* Problem requirements
Convert the part of the items that starts with the line containing "This screenshot has width=1456, height=819." and runs through the end of the items into a JSON list of strings, one string per line, omitting blank lines. Leave the pictures out of the answer.

* Excerpted data
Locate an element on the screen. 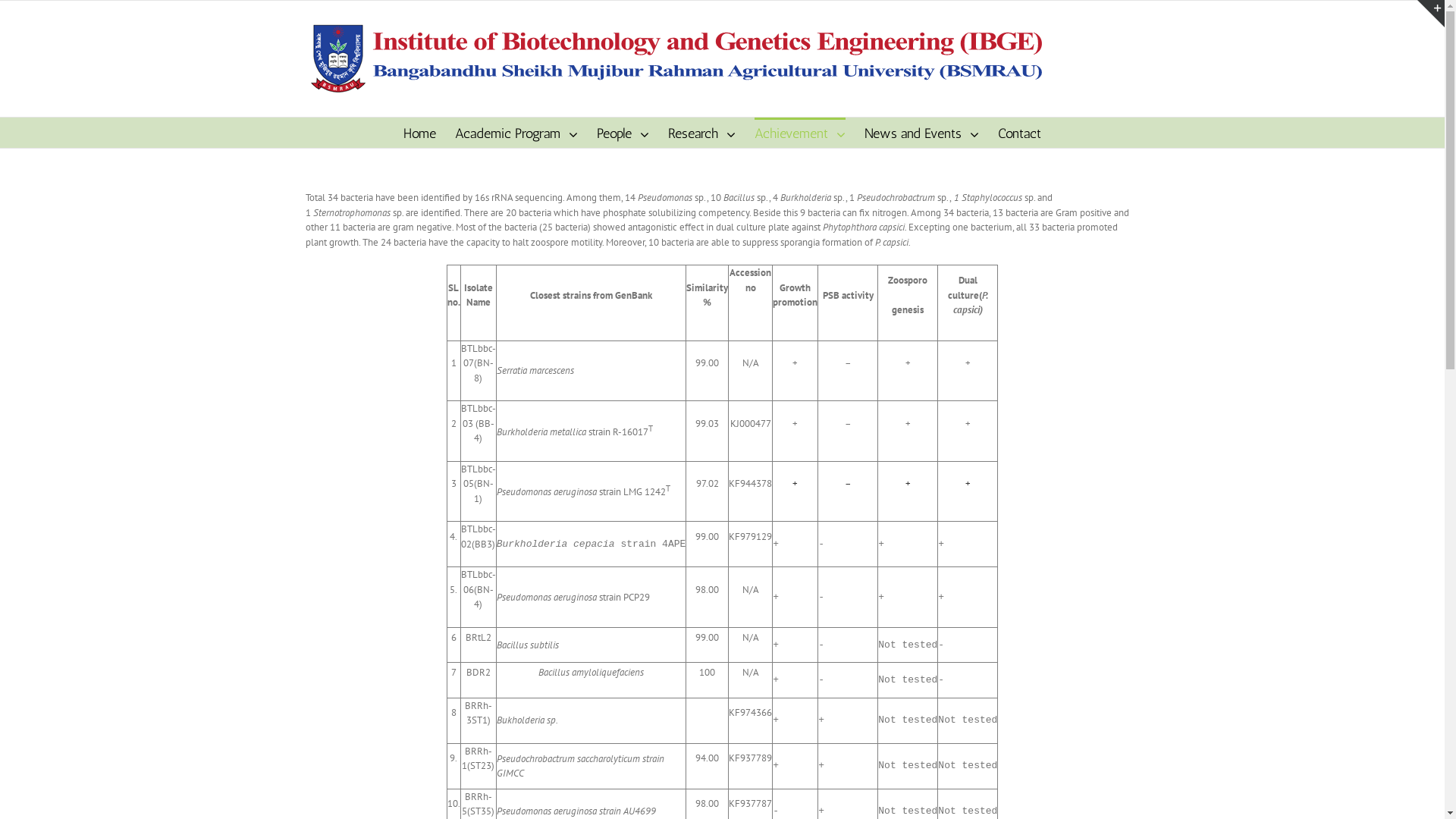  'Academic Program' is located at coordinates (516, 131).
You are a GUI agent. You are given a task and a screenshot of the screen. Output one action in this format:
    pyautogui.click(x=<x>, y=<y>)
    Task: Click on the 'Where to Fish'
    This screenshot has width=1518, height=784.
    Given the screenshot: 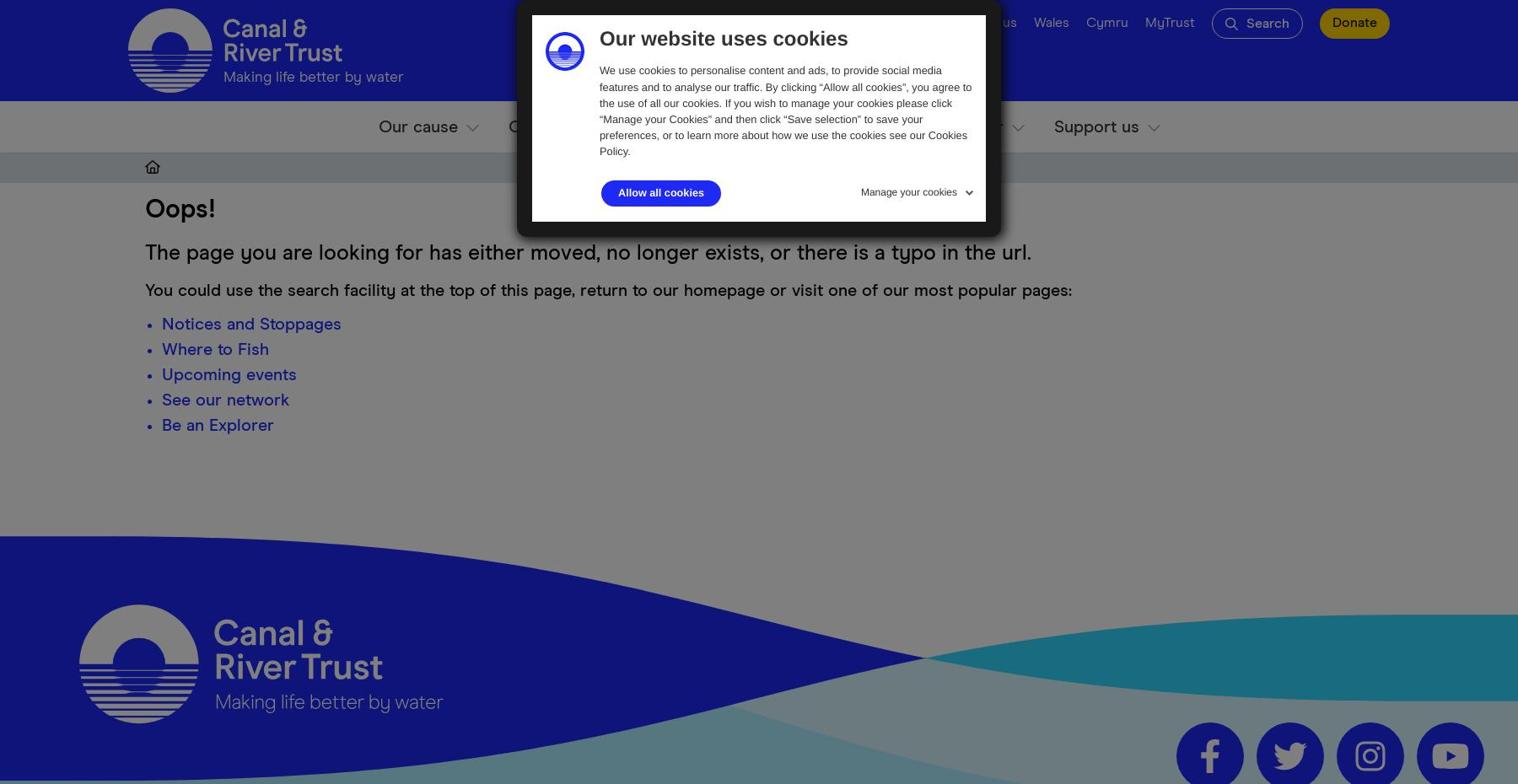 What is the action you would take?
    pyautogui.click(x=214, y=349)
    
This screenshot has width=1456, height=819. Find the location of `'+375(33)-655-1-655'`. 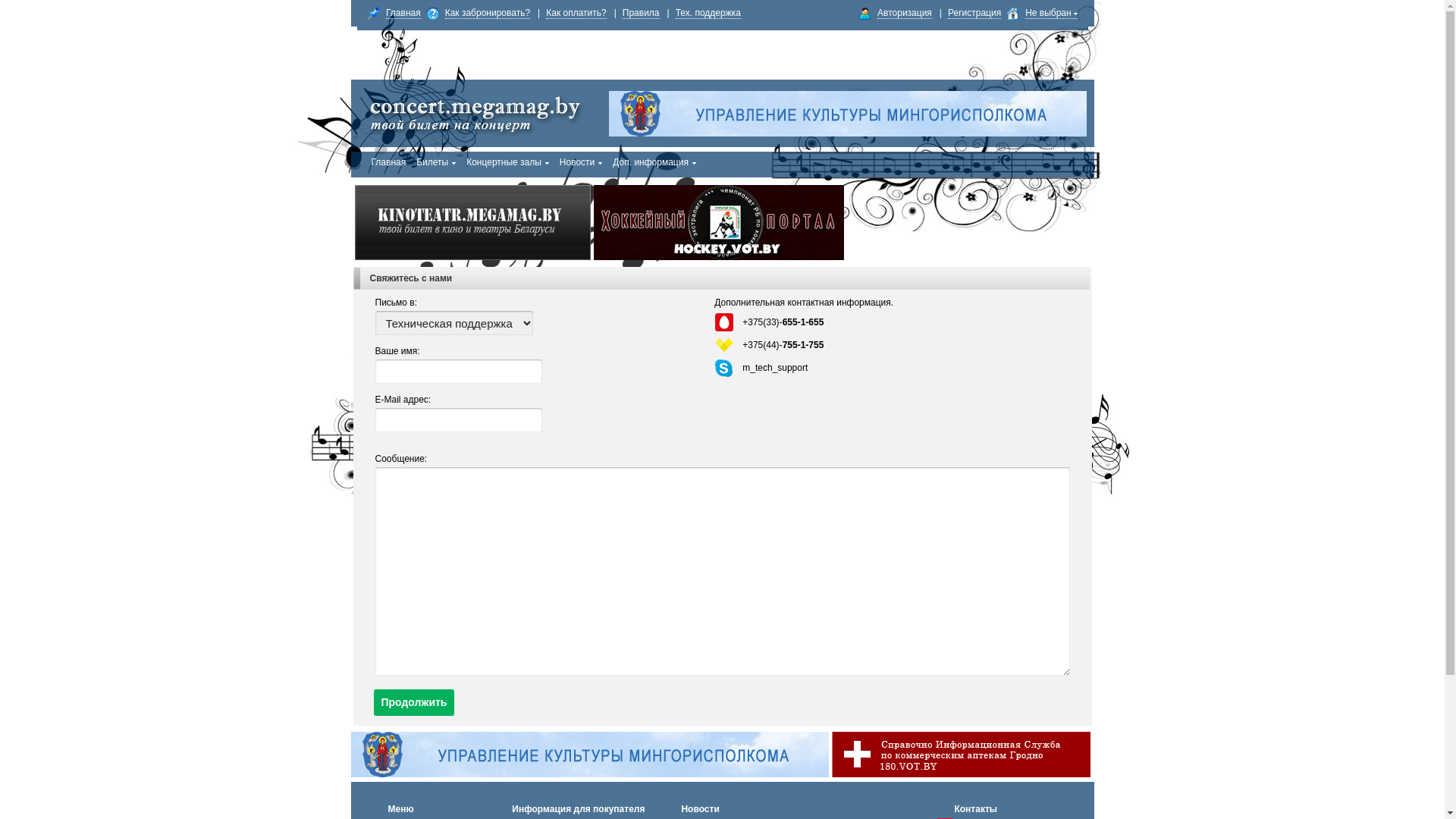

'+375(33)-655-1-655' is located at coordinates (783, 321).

* Written solution
[
  "This screenshot has width=1456, height=819. Find the location of `'+375(33)-655-1-655'`. ",
  "'+375(33)-655-1-655' is located at coordinates (783, 321)."
]